Last weekend, amid history being made and discovering new sisterfriends, we also took a trip up to what we got word will be our new hometown. Placerville is just East of Sacramento, a short twenty minutes away from the edge of the city, resting at the foot of the Sierra mountains. It’s an old gold mining town along the southern route to Tahoe and it’s covered in trees and streams and history.

While we’ve been waiting for Bear to start this new job and find out where our final destination was, we’ve heard all kinds of rumors – maybe Fresno, maybe Davis, maybe Ukiah – and when some of them didn’t pan out I was relieved, and when others didn’t pan out I was heartbroken. But it all worked out for the best because I cannot imagine a place I would rather set down roots than what I found this weekend.
Bear’s employers stressed that he couldn’t commute. He HAD to live in Placerville. Apparently in Gold Country there are townies, and there are tourists. And they need us to be townies. I could not be more happy to comply. I’ve been looking for a hometown my whole life. We were told we need to really become a part of the community – go to Chamber of Commerce events, enter things in the fair, go to the Farmer’s Markets – it’s like I’m being thrown in the briar patch. Oh all right, if you insist. Sheesh. Give me everything I’ve ever wanted, why don’t you.

We strolled down Main Street and played tourist, until we earn our Townie status, and it’s like this place was custom made in my dreams. Wonderful restaurants, historical markers, antique shops. There was a store where a couple reclaimed old furniture and painted it in bold creamy colors, a children’s clothing store where a gal with a nose ring sewed the clothes she then hung on the rack for sale, an independent bead store, gourmet food shops selling special cheeses and locally made mustard, and an independent yarn store. And then. Not only was it an independent needlepoint store, it was a NOT FOR PROFIT CO-OP needlepoint store. I got to chatting with the ladies inside and they told me all about their Sit ‘n Stitch days, and the locals only secret for where to park all day without paying.

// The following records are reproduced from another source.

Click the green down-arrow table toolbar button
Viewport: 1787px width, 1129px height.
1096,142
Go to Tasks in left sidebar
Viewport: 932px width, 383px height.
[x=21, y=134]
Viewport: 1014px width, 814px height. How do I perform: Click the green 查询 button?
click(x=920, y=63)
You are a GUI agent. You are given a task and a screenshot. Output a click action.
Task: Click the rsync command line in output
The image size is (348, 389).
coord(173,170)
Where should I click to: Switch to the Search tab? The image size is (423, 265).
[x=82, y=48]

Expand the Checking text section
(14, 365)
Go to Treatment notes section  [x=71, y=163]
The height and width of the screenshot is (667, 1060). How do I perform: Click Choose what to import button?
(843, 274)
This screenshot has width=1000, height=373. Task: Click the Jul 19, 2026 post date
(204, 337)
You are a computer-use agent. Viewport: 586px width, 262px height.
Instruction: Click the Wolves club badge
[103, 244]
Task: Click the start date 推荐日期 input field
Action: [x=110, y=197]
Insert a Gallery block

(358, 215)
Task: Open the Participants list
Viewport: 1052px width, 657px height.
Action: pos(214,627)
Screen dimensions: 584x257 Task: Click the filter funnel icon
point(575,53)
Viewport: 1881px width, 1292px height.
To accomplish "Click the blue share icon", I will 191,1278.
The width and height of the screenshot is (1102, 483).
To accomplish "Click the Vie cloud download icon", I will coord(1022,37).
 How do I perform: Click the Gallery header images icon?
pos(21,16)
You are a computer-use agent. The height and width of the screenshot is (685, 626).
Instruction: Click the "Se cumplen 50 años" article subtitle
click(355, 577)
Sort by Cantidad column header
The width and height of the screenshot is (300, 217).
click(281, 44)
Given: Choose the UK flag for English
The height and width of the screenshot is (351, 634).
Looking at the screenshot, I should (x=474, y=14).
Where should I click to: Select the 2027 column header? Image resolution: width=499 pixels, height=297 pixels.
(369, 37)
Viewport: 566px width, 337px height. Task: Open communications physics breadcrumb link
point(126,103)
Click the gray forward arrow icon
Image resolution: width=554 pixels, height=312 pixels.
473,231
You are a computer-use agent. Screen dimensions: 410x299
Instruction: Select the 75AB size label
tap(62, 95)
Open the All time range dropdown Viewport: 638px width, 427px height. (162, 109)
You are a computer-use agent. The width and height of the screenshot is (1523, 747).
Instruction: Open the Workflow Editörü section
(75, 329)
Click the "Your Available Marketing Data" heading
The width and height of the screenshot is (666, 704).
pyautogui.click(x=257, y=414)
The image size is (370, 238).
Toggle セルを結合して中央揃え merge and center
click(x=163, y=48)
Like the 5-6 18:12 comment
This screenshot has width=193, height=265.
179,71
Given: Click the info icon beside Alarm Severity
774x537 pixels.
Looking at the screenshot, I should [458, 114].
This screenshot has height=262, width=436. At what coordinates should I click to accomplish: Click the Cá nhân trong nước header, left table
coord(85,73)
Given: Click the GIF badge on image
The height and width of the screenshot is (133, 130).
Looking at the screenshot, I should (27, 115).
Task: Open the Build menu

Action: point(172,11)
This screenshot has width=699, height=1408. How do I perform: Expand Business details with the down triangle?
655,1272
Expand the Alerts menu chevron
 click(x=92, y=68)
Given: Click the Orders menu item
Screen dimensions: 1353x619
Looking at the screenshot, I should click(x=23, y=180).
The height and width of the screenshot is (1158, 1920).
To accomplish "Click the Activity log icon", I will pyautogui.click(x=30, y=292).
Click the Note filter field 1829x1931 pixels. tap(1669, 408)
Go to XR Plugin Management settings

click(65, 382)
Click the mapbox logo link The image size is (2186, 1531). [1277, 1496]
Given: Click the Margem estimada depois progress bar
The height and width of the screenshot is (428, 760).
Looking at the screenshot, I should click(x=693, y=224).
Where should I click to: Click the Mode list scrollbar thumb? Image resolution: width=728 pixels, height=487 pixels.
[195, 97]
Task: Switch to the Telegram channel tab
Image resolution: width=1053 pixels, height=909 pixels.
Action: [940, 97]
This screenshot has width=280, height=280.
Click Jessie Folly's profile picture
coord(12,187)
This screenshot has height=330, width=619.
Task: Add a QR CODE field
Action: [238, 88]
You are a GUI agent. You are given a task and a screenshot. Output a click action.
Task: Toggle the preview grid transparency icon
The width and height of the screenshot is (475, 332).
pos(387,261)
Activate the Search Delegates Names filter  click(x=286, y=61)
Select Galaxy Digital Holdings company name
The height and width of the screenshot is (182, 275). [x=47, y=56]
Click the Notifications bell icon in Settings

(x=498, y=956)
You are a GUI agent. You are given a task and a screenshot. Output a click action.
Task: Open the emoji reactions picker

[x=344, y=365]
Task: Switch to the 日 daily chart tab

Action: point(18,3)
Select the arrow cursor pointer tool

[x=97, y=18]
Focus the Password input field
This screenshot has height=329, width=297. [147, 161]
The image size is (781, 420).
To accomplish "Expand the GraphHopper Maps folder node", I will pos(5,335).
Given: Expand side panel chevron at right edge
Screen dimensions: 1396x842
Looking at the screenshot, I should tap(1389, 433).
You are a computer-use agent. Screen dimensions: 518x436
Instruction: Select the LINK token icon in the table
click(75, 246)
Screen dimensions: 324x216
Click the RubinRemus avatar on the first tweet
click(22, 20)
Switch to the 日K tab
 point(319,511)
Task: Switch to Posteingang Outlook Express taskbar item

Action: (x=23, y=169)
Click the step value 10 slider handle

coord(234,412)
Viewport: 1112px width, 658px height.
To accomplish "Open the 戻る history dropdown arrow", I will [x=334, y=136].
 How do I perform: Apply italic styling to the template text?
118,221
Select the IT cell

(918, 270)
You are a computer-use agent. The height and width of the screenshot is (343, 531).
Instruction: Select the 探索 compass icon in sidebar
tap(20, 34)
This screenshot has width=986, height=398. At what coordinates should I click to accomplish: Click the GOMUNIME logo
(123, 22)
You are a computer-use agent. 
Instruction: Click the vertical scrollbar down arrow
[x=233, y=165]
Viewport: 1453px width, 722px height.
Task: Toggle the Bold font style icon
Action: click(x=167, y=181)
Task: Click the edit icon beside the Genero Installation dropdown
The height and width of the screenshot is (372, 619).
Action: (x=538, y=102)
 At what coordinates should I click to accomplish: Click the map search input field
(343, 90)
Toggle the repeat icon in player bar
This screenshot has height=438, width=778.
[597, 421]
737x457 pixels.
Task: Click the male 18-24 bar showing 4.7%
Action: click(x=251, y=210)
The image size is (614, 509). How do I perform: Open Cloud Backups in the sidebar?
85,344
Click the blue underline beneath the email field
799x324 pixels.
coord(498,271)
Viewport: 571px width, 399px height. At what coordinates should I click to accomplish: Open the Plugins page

When we were up this weekend, we stopped at this place – a restaurant and bakery in a converted victorian house – ate homemade pie and bread on the closed in porch, and made instant friends with our dining neighbors. One table couldn’t get enough of Atticus, even giving him a hug on their way out the door, and at the other table…Oh the other table. A lady came in with a gorgeous black lab named Gatsby. There were dogs everywhere we went in Placerville, including the restaurants, and Gatsby and Atticus fell in love. Gatsby’s owner and I laughed over our literary nerd-dom and Atti refused to eat his lunch so he could wheel his chair over and drape himself across Gatsby’s side for a big hug.
This is the place where we’re going to make all our dreams come true. And I have some big dreams.